WHAT TO DO » Replicate the data exactly, every line included.
--- START ---
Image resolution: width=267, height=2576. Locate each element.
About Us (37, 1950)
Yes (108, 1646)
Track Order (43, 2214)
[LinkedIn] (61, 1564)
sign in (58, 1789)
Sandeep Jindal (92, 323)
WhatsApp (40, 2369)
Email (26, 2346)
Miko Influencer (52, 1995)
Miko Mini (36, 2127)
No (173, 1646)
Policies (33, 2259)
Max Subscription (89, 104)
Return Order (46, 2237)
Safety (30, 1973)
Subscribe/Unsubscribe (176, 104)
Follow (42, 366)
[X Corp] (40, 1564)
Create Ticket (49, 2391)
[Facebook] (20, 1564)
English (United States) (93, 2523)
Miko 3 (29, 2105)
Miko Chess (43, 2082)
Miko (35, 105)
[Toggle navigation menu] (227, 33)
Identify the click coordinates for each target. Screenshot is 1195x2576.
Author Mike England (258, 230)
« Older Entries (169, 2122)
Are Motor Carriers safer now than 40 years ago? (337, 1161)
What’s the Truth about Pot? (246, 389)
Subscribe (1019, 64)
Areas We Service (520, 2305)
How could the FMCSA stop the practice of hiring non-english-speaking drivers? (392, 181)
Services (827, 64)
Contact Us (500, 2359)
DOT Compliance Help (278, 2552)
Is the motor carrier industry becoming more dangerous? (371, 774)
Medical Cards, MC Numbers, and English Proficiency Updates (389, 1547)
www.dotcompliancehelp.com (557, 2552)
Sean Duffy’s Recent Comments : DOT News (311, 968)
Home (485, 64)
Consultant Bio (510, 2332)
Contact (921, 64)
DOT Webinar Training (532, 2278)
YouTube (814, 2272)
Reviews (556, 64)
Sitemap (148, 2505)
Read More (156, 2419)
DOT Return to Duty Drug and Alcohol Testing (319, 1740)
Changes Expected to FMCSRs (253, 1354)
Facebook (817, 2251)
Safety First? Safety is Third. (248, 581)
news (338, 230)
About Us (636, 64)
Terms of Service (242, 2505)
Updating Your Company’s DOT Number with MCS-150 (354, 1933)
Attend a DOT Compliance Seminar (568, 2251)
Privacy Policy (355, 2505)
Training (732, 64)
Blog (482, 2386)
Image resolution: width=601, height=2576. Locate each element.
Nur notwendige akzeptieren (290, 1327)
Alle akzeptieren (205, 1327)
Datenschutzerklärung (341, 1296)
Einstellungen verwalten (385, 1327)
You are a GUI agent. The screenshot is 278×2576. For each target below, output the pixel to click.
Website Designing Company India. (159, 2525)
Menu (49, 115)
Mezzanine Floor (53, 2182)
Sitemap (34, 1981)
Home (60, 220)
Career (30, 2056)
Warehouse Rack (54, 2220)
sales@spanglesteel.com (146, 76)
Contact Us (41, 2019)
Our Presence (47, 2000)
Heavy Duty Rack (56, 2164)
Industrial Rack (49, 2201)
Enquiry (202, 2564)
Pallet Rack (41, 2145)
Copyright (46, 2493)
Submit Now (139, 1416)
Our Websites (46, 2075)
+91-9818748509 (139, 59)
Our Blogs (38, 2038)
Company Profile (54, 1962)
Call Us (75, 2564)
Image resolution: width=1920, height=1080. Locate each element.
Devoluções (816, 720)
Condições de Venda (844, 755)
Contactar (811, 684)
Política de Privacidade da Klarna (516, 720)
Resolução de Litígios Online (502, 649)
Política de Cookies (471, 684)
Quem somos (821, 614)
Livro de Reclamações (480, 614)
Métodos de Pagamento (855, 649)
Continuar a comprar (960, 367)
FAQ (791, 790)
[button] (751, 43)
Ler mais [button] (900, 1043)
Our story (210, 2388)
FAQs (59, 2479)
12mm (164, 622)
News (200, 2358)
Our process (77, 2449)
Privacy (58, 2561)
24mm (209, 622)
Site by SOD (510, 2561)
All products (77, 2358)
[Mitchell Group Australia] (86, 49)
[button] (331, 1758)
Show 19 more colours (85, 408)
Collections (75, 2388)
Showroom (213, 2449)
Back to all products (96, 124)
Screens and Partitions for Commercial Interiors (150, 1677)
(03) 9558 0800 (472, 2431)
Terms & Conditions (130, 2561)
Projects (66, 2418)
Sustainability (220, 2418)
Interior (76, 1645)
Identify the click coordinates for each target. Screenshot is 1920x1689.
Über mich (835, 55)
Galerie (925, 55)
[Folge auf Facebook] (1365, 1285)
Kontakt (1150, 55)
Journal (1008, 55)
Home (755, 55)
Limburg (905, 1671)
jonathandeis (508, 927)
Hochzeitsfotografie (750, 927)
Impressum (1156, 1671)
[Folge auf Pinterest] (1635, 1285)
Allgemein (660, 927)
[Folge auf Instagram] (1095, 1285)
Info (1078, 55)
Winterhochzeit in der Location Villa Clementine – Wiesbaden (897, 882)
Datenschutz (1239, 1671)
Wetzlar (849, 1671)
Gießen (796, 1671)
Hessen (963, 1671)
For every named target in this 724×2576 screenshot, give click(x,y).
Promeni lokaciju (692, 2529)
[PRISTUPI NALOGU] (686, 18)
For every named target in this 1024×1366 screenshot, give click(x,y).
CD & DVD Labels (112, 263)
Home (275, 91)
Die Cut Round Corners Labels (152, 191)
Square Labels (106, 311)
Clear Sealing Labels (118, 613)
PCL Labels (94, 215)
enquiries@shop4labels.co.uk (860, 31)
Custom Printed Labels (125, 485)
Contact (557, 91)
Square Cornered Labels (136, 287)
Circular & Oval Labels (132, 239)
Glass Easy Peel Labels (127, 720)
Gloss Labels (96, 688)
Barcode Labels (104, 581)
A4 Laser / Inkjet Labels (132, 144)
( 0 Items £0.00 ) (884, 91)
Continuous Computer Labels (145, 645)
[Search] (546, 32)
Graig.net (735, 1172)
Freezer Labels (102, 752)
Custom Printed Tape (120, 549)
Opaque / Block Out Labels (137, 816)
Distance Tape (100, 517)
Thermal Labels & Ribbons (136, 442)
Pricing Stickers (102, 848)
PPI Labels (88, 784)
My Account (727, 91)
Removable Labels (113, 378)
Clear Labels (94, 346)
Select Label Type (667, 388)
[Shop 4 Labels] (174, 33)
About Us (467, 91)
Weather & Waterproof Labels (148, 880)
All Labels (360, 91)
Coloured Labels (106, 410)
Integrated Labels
--- END ---
PROBLEM SOLUTION »
Image resolution: width=267, height=2576. Locate each element.
About Us (37, 1950)
Yes (108, 1646)
Track Order (43, 2214)
[LinkedIn] (61, 1564)
sign in (58, 1789)
Sandeep Jindal (92, 323)
WhatsApp (40, 2369)
Email (26, 2346)
Miko Influencer (52, 1995)
Miko Mini (36, 2127)
No (173, 1646)
Policies (33, 2259)
Max Subscription (89, 104)
Return Order (46, 2237)
Safety (30, 1973)
Subscribe/Unsubscribe (176, 104)
Follow (42, 366)
[X Corp] (40, 1564)
Create Ticket (49, 2391)
[Facebook] (20, 1564)
English (United States) (93, 2523)
Miko 3 (29, 2105)
Miko Chess (43, 2082)
Miko (35, 105)
[Toggle navigation menu] (227, 33)
Identify the click coordinates for each target. Screenshot is 1195x2576.
Author Mike England (258, 230)
« Older Entries (169, 2122)
Are Motor Carriers safer now than 40 years ago? (337, 1161)
What’s the Truth about Pot? (246, 389)
Subscribe (1019, 64)
Areas We Service (520, 2305)
How could the FMCSA stop the practice of hiring non-english-speaking drivers? (392, 181)
Services (827, 64)
Contact Us (500, 2359)
DOT Compliance Help (278, 2552)
Is the motor carrier industry becoming more dangerous? (371, 774)
Medical Cards, MC Numbers, and English Proficiency Updates (389, 1547)
www.dotcompliancehelp.com (557, 2552)
Sean Duffy’s Recent Comments : DOT News (311, 968)
Home (485, 64)
Consultant Bio (510, 2332)
Contact (921, 64)
DOT Webinar Training (532, 2278)
YouTube (814, 2272)
Reviews (556, 64)
Sitemap (148, 2505)
Read More (156, 2419)
DOT Return to Duty Drug and Alcohol Testing (319, 1740)
Changes Expected to FMCSRs (253, 1354)
Facebook (817, 2251)
Safety First? Safety is Third. (248, 581)
news (338, 230)
About Us (636, 64)
Terms of Service (242, 2505)
Updating Your Company’s DOT Number with MCS-150 (354, 1933)
Attend a DOT Compliance Seminar (568, 2251)
Privacy Policy (355, 2505)
Training (732, 64)
Blog (482, 2386)
Image resolution: width=601, height=2576. Locate each element.
Nur notwendige akzeptieren (290, 1327)
Alle akzeptieren (205, 1327)
Datenschutzerklärung (341, 1296)
Einstellungen verwalten (385, 1327)
You are a GUI agent. The screenshot is 278×2576. For each target below, output the pixel to click.
Website Designing Company India. (159, 2525)
Menu (49, 115)
Mezzanine Floor (53, 2182)
Sitemap (34, 1981)
Home (60, 220)
Career (30, 2056)
Warehouse Rack (54, 2220)
sales@spanglesteel.com (146, 76)
Contact Us (41, 2019)
Our Presence (47, 2000)
Heavy Duty Rack (56, 2164)
Industrial Rack (49, 2201)
Enquiry (202, 2564)
Pallet Rack (41, 2145)
Copyright (46, 2493)
Submit Now (139, 1416)
Our Websites (46, 2075)
+91-9818748509 (139, 59)
Our Blogs (38, 2038)
Company Profile (54, 1962)
Call Us (75, 2564)
Image resolution: width=1920, height=1080. Locate each element.
Devoluções (816, 720)
Condições de Venda (844, 755)
Contactar (811, 684)
Política de Privacidade da Klarna (516, 720)
Resolução de Litígios Online (502, 649)
Política de Cookies (471, 684)
Quem somos (821, 614)
Livro de Reclamações (480, 614)
Métodos de Pagamento (855, 649)
Continuar a comprar (960, 367)
FAQ (791, 790)
[button] (751, 43)
Ler mais [button] (900, 1043)
Our story (210, 2388)
FAQs (59, 2479)
12mm (164, 622)
News (200, 2358)
Our process (77, 2449)
Privacy (58, 2561)
24mm (209, 622)
Site by SOD (510, 2561)
All products (77, 2358)
[Mitchell Group Australia] (86, 49)
[button] (331, 1758)
Show 19 more colours (85, 408)
Collections (75, 2388)
Showroom (213, 2449)
Back to all products (96, 124)
Screens and Partitions for Commercial Interiors (150, 1677)
(03) 9558 0800 (472, 2431)
Terms & Conditions (130, 2561)
Projects (66, 2418)
Sustainability (220, 2418)
Interior (76, 1645)
Identify the click coordinates for each target. Screenshot is 1920x1689.
Über mich (835, 55)
Galerie (925, 55)
[Folge auf Facebook] (1365, 1285)
Kontakt (1150, 55)
Journal (1008, 55)
Home (755, 55)
Limburg (905, 1671)
jonathandeis (508, 927)
Hochzeitsfotografie (750, 927)
Impressum (1156, 1671)
[Folge auf Pinterest] (1635, 1285)
Allgemein (660, 927)
[Folge auf Instagram] (1095, 1285)
Info (1078, 55)
Winterhochzeit in der Location Villa Clementine – Wiesbaden (897, 882)
Datenschutz (1239, 1671)
Wetzlar (849, 1671)
Gießen (796, 1671)
Hessen (963, 1671)
For every named target in this 724×2576 screenshot, give click(x,y).
Promeni lokaciju (692, 2529)
[PRISTUPI NALOGU] (686, 18)
For every named target in this 1024×1366 screenshot, give click(x,y).
CD & DVD Labels (112, 263)
Home (275, 91)
Die Cut Round Corners Labels (152, 191)
Square Labels (106, 311)
Clear Sealing Labels (118, 613)
PCL Labels (94, 215)
enquiries@shop4labels.co.uk (860, 31)
Custom Printed Labels (125, 485)
Contact (557, 91)
Square Cornered Labels (136, 287)
Circular & Oval Labels (132, 239)
Glass Easy Peel Labels (127, 720)
Gloss Labels (96, 688)
Barcode Labels (104, 581)
A4 Laser / Inkjet Labels (132, 144)
( 0 Items £0.00 ) (884, 91)
Continuous Computer Labels (145, 645)
[Search] (546, 32)
Graig.net (735, 1172)
Freezer Labels (102, 752)
Custom Printed Tape (120, 549)
Opaque / Block Out Labels (137, 816)
Distance Tape (100, 517)
Thermal Labels & Ribbons (136, 442)
Pricing Stickers (102, 848)
PPI Labels (88, 784)
My Account (727, 91)
Removable Labels (113, 378)
Clear Labels (94, 346)
Select Label Type (667, 388)
[Shop 4 Labels] (174, 33)
About Us (467, 91)
Weather & Waterproof Labels (148, 880)
All Labels (360, 91)
Coloured Labels (106, 410)
Integrated Labels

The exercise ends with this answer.